Text =>
- - - - - - -

On the Road to Quantum Entropy, Part 1

An image with increasing entropy, from top left to bottom right.
An image with increasing entropy, from top left to bottom right.

Come with me on this wondeful journey, where we will reason together about the deepest problems known to mankind in easy to follow terms. In the process we will try to guess the (possible) future of computing, look into the nature of time itself, and then we will check if rigorous, modern Physics agrees with our conclusions.

We will start our travel with something already abstract enough: entropy. What is it, and why does it matter? Let’s go right into it!

Introduction

In Philosophy there has always been a tradition of people just trying to understand the things we see around us. The study of the physical world, then called Natural Philosophy, was no exception. But a few centuries ago Physics became the realm of specialists, with increasingly complex Maths that needed to be understood in depth before reaching any conclusions. Still, there has always been a current of people just trying to understand the world, even if their conclusions need to be validated rigorously before they can be taken seriously.

I graduated in Physics many years ago, and got a glimpse of the delights of modern sciences. Now I think that understanding Nature (“the pleasure of finding things out”, as Feynman used to say) should not be exclusive to specialists: even the layperson can think with certain precision and without too much handwaving.

So I thought, why not start with something simple, such as entropy? No, really, we are going there. The classical version of entropy has been thoroughly studied, and is thought to be well understood; but there is always a fresh way to look at things.

The Feared E-word

The starting point already baffles many people including physicists: what exactly is entropy, and how can it be defined? It is unlike any other physical magnitudes. Its most striking property is that in a closed system it always grows with time, or at most stays constant.

- - - - - - -

Entries supplied =>
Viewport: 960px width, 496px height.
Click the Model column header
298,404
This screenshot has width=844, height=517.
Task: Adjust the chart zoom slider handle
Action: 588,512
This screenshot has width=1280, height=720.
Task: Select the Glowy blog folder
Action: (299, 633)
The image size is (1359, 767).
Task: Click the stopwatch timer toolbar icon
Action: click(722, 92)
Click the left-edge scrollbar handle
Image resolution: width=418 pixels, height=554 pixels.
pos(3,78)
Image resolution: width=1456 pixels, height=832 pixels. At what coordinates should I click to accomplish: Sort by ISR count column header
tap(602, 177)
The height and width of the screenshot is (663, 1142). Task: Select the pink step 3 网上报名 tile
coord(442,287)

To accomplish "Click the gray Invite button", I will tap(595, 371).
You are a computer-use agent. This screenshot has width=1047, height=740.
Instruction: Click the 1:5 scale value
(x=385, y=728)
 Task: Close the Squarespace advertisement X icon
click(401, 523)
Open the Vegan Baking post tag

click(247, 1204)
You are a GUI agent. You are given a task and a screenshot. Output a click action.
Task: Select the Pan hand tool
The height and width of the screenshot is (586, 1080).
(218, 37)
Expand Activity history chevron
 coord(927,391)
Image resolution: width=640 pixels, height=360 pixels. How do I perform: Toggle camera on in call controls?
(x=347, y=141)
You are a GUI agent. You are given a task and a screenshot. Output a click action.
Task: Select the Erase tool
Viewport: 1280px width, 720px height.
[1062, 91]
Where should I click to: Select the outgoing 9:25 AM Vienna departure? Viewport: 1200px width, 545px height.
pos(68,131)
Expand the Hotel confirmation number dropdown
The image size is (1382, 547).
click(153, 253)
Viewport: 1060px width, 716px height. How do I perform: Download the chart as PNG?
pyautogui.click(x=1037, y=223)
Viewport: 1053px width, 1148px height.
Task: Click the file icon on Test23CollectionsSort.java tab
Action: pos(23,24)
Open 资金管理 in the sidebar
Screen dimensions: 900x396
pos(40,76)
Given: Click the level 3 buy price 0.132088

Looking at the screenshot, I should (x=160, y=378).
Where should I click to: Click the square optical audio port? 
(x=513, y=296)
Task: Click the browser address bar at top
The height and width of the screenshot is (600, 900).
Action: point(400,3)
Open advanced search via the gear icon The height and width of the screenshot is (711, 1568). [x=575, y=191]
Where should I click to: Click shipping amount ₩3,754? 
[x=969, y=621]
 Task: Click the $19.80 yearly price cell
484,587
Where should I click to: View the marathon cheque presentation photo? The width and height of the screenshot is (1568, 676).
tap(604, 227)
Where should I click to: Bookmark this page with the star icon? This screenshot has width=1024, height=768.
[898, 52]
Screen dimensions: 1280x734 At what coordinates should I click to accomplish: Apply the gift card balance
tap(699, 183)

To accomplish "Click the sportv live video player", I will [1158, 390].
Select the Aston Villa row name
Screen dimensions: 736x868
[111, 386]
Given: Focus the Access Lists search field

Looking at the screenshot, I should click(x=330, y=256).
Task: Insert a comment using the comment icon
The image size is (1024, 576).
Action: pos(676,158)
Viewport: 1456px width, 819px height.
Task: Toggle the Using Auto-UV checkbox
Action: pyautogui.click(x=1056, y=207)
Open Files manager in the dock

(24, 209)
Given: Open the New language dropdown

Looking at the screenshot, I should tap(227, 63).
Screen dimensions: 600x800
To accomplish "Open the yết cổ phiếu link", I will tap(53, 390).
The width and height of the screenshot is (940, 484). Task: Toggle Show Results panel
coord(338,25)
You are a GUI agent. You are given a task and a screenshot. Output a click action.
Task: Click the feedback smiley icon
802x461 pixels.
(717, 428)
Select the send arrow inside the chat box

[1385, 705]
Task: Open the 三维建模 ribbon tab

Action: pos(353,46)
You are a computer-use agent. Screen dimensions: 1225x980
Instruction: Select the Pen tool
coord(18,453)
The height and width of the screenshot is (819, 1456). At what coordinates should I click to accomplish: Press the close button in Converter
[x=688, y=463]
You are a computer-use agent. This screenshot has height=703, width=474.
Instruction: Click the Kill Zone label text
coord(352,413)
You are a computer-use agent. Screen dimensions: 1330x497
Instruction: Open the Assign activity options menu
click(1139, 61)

- - - - - - -

Set exercise 1 =>
In the entropy text, give the part from "On the Road" to "right into it!" again, switching "journey" to "trip".
Set exercise 2 =>
Answer these questions on the entropy text:
(a) What was the study of the physical world once called?
(b) What subject did the author graduate in?
(c) How does entropy behave over time in a closed system?

Written response 1 =>
On the Road to Quantum Entropy, Part 1

An image with increasing entropy, from top left to bottom right.
An image with increasing entropy, from top left to bottom right.

Come with me on this wondeful trip, where we will reason together about the deepest problems known to mankind in easy to follow terms. In the process we will try to guess the (possible) future of computing, look into the nature of time itself, and then we will check if rigorous, modern Physics agrees with our conclusions.

We will start our travel with something already abstract enough: entropy. What is it, and why does it matter? Let’s go right into it!

Written response 2 =>
(a) Natural Philosophy
(b) Physics
(c) It always grows, or at most stays constant.